Problems:
- 1) Answer these questions from the passage on race relations in America, one answer per line, marked to match:
(a) Who successfully pushed through policies in 1866?
(b) By how many votes did the effort to impeach Andrew Johnson fall short?
(c) In the past, what did wealthy landowners use slavery as?
- 2) Translate this sentence from the passage on race relations in America into Spanish: "Immediately following the Civil War, the Reconstruction Era was an unprecedented and chaotic period in American history."

The history of race relations in America, while convoluted is also abstract. A conventional wisdom of American history has always based its foundation pertaining to any race narrative upon eradication of those at the bottom, in reality and in the collective consciousness, in favor of the status quo. With such tools as distraction by a ubiquitous entertainment industry, these insidious systems continue, today, by heavily favoring certain experiences and representations over others. This, in turn, collectively manipulates the social consciousness with regard to how races, cultures and ideas are viewed in historical and contemporary settings.

In the past, wealthy landowners used slavery as a form of self-enrichment through a plantation system in conjunction with strategic real world abuses meant to divide the nation’s poorest along racial lines.

Today, we merely read a brief, antiseptic synopsis, which historians recored for us to read aloud in half-awake classrooms.

( Go read Howard Zinn)

Immediately following the Civil War, the Reconstruction Era was an unprecedented and chaotic period in American history. In 1866, radical Republicans successfully pushed through policies that saw former- Confederate political leaders stripped of their power and sweeping rights given to the Freemen (former-slaves). This was all done despite then President Andrew Johnson’s complete opposition to Reconstruction, which so frustrated the Congress that an effort to successfully impeach him fell short by only one vote of a needed 2/3’s majority. The unabated resistance to the transformation of America from institutionally racist slave state to equal society was a major factor in causing the Panic of 1873, which saw  the total collapse of the U.S and European economies. This ironically led to a voter blowback that saw Republicans summarily voted of office and the unceremonious end of any push to abolish racist tactics for nearly 100 years.

Supplied records:
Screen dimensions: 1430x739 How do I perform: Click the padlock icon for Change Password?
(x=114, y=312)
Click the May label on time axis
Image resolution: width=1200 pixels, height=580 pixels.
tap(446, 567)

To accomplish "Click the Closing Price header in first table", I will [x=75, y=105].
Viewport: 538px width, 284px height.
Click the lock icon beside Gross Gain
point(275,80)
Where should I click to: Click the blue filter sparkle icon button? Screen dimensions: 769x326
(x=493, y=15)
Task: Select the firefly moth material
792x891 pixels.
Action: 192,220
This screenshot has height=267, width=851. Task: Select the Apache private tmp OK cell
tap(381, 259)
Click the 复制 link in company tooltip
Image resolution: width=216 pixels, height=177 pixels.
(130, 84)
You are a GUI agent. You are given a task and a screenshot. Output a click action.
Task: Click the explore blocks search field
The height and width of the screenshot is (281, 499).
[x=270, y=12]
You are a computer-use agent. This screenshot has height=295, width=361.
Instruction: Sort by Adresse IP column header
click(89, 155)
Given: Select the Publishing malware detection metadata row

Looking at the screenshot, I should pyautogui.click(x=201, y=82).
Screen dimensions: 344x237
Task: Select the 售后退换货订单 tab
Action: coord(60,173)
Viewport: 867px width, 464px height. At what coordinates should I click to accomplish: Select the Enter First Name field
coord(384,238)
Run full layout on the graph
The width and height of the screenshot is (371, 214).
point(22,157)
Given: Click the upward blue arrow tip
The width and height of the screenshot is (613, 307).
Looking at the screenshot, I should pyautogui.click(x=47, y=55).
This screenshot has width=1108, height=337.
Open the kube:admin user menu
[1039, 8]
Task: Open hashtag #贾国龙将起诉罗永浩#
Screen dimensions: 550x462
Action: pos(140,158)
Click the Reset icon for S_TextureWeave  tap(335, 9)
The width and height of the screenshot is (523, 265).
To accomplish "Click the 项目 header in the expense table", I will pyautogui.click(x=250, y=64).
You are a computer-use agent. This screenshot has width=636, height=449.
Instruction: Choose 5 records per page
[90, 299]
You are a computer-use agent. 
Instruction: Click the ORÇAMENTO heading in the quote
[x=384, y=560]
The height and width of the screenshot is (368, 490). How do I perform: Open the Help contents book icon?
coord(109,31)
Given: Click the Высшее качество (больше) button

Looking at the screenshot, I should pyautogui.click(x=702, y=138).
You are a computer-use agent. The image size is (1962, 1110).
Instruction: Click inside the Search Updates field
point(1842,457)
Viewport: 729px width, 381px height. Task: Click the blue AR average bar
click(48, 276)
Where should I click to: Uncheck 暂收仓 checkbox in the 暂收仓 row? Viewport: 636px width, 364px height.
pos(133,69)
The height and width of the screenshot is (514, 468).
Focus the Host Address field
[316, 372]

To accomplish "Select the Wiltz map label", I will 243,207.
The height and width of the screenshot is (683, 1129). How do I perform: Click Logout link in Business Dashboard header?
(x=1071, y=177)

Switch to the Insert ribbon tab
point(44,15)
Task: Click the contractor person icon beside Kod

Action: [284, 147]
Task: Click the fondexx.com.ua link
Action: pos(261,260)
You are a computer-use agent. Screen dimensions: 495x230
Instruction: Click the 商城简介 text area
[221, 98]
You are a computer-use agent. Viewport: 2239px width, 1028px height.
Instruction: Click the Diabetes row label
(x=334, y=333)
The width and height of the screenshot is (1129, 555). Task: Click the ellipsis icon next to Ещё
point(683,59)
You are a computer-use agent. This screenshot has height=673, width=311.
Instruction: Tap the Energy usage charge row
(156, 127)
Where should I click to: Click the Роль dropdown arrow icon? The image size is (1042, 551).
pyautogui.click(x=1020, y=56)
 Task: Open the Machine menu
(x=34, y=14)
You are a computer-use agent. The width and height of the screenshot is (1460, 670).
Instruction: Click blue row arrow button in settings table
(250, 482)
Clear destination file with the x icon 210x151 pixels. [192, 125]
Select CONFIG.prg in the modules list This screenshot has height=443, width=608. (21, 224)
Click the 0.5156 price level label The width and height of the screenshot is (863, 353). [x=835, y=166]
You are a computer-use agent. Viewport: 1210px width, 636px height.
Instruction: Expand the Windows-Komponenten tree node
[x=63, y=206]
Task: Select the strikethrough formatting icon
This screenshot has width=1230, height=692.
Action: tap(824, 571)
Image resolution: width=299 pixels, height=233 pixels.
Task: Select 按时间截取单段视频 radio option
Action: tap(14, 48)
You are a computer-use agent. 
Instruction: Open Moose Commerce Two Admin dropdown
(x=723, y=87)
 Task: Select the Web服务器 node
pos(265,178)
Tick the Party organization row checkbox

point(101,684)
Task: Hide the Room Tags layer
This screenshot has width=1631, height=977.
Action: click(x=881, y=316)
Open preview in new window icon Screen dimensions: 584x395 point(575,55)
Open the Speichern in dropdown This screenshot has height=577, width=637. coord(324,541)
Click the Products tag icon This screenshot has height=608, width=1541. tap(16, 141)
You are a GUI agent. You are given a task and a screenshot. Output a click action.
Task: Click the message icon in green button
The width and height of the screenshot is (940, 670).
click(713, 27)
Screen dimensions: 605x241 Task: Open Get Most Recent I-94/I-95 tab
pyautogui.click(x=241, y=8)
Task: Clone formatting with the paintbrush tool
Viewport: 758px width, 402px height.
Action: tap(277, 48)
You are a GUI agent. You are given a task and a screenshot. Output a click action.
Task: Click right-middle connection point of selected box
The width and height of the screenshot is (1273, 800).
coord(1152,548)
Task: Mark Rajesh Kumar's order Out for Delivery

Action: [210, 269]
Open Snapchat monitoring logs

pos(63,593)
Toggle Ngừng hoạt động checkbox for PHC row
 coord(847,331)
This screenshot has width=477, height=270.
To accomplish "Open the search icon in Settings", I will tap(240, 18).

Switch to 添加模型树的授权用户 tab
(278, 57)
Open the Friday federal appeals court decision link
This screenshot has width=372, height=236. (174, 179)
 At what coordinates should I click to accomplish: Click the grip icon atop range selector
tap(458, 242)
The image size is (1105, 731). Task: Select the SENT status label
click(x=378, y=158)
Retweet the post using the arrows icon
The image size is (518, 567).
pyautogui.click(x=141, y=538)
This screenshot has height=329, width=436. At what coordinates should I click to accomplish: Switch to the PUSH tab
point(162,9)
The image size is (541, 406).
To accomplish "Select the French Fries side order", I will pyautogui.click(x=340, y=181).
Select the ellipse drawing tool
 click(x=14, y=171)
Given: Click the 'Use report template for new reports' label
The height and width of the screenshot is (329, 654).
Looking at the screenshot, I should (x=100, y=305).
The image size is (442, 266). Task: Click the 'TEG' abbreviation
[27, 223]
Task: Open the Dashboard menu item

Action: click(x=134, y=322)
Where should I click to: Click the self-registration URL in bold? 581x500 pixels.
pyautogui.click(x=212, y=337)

Written responses:
- 1)
(a) Radical Republicans
(b) One vote
(c) A form of self-enrichment through a plantation system

- 2) Inmediatamente después de la Guerra Civil, la Era de la Reconstrucción fue un período caótico y sin precedentes en la historia estadounidense.